Stored items:
- - - -

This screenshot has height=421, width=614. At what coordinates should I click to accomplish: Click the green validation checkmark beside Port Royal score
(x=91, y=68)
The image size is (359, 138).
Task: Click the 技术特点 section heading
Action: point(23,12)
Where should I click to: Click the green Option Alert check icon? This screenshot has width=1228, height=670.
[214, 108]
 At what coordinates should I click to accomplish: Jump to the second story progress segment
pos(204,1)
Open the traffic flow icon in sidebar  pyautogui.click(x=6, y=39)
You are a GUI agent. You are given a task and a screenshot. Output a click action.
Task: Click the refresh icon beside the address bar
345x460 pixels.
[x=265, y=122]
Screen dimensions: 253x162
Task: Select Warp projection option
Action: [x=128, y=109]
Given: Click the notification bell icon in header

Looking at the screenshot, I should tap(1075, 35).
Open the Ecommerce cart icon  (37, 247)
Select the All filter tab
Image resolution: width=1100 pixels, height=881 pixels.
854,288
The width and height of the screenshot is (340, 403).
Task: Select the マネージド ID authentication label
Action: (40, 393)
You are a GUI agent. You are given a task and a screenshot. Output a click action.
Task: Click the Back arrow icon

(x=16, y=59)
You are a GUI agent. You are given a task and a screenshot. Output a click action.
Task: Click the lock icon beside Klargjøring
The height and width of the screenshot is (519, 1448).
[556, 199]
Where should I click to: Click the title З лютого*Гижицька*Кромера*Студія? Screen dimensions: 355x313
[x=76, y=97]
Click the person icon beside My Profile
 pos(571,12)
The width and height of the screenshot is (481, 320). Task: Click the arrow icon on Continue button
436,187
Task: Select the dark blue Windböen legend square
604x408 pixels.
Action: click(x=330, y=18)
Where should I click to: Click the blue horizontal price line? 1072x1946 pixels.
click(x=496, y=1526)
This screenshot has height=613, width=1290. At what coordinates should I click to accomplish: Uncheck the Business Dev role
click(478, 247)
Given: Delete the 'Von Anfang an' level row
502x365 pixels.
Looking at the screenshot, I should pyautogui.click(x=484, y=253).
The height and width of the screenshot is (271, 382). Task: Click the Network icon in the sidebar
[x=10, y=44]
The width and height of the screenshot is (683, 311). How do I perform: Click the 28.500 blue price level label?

- - - -

= Task statement =
Please output the complete data exactly.

= Result for this exercise =
This screenshot has height=421, width=614. At what coordinates should I click to accomplish: Click the green validation checkmark beside Port Royal score
(x=91, y=68)
The image size is (359, 138).
Task: Click the 技术特点 section heading
Action: point(23,12)
Where should I click to: Click the green Option Alert check icon? This screenshot has width=1228, height=670.
[214, 108]
 At what coordinates should I click to accomplish: Jump to the second story progress segment
pos(204,1)
Open the traffic flow icon in sidebar  pyautogui.click(x=6, y=39)
You are a GUI agent. You are given a task and a screenshot. Output a click action.
Task: Click the refresh icon beside the address bar
345x460 pixels.
[x=265, y=122]
Screen dimensions: 253x162
Task: Select Warp projection option
Action: [x=128, y=109]
Given: Click the notification bell icon in header

Looking at the screenshot, I should tap(1075, 35).
Open the Ecommerce cart icon  (37, 247)
Select the All filter tab
Image resolution: width=1100 pixels, height=881 pixels.
854,288
The width and height of the screenshot is (340, 403).
Task: Select the マネージド ID authentication label
Action: (40, 393)
You are a GUI agent. You are given a task and a screenshot. Output a click action.
Task: Click the Back arrow icon

(x=16, y=59)
You are a GUI agent. You are given a task and a screenshot. Output a click action.
Task: Click the lock icon beside Klargjøring
The height and width of the screenshot is (519, 1448).
[556, 199]
Where should I click to: Click the title З лютого*Гижицька*Кромера*Студія? Screen dimensions: 355x313
[x=76, y=97]
Click the person icon beside My Profile
 pos(571,12)
The width and height of the screenshot is (481, 320). Task: Click the arrow icon on Continue button
436,187
Task: Select the dark blue Windböen legend square
604x408 pixels.
Action: click(x=330, y=18)
Where should I click to: Click the blue horizontal price line? 1072x1946 pixels.
click(x=496, y=1526)
This screenshot has height=613, width=1290. At what coordinates should I click to accomplish: Uncheck the Business Dev role
click(478, 247)
Given: Delete the 'Von Anfang an' level row
502x365 pixels.
Looking at the screenshot, I should pyautogui.click(x=484, y=253).
The height and width of the screenshot is (271, 382). Task: Click the Network icon in the sidebar
[x=10, y=44]
The width and height of the screenshot is (683, 311). How do I perform: Click the 28.500 blue price level label?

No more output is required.